→ **Task objective**: Would you copy every record exactly as it stands and drop the pictures?

(Saved data entries)
+===+

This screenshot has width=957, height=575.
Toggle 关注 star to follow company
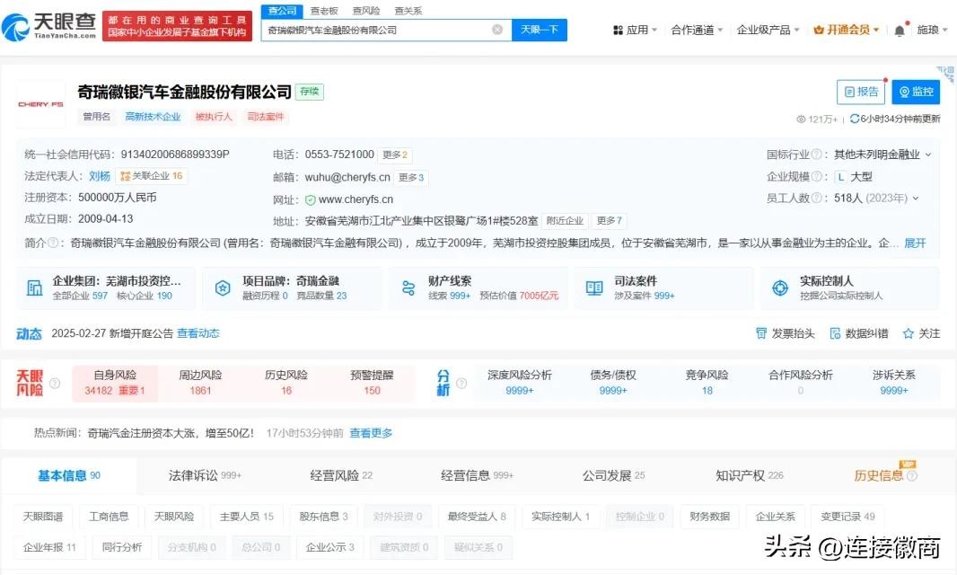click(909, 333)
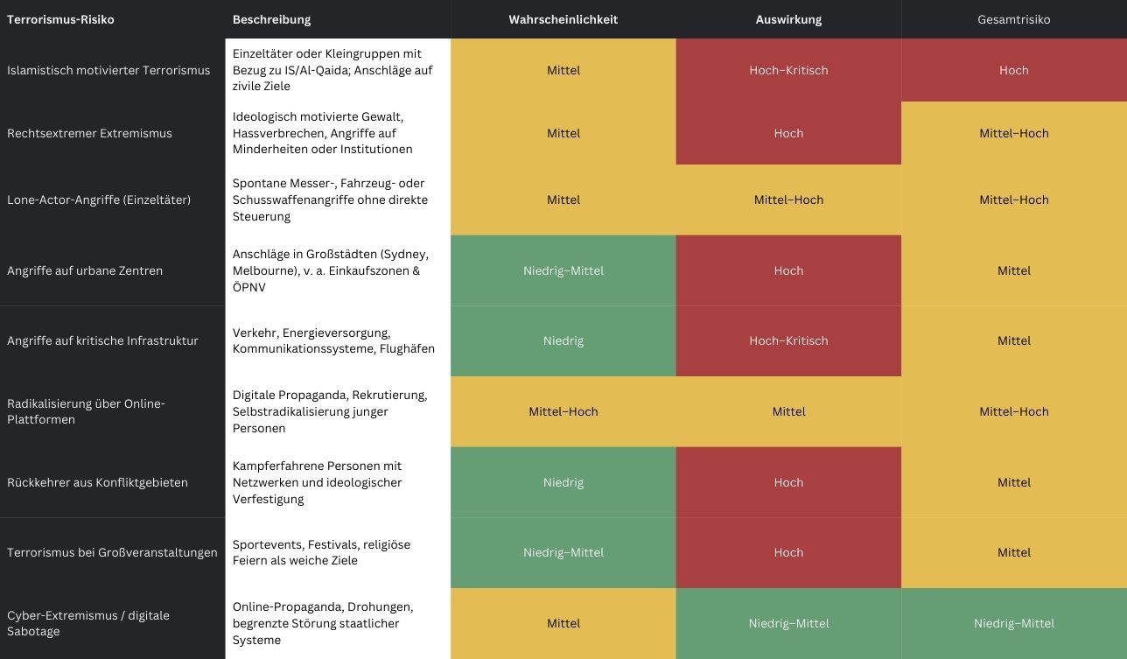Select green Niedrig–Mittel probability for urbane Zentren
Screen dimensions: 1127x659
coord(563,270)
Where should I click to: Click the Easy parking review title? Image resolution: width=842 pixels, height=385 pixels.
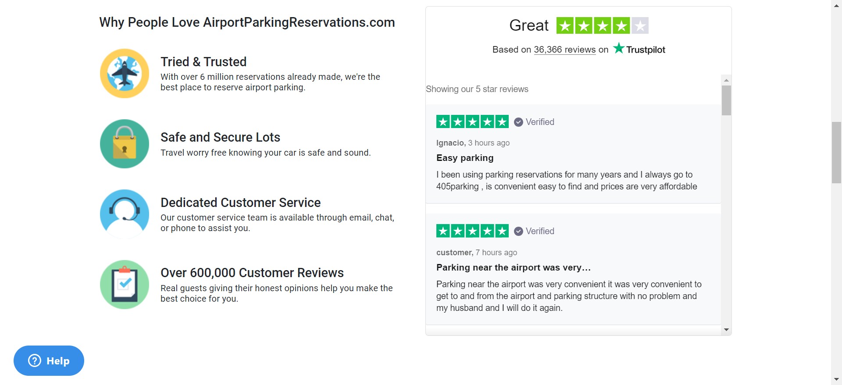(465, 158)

+===+

→ **Task result**:
This screenshot has width=957, height=575.
Toggle 关注 star to follow company
click(909, 333)
Select green Niedrig–Mittel probability for urbane Zentren
Screen dimensions: 1127x659
coord(563,270)
Where should I click to: Click the Easy parking review title? Image resolution: width=842 pixels, height=385 pixels.
(465, 158)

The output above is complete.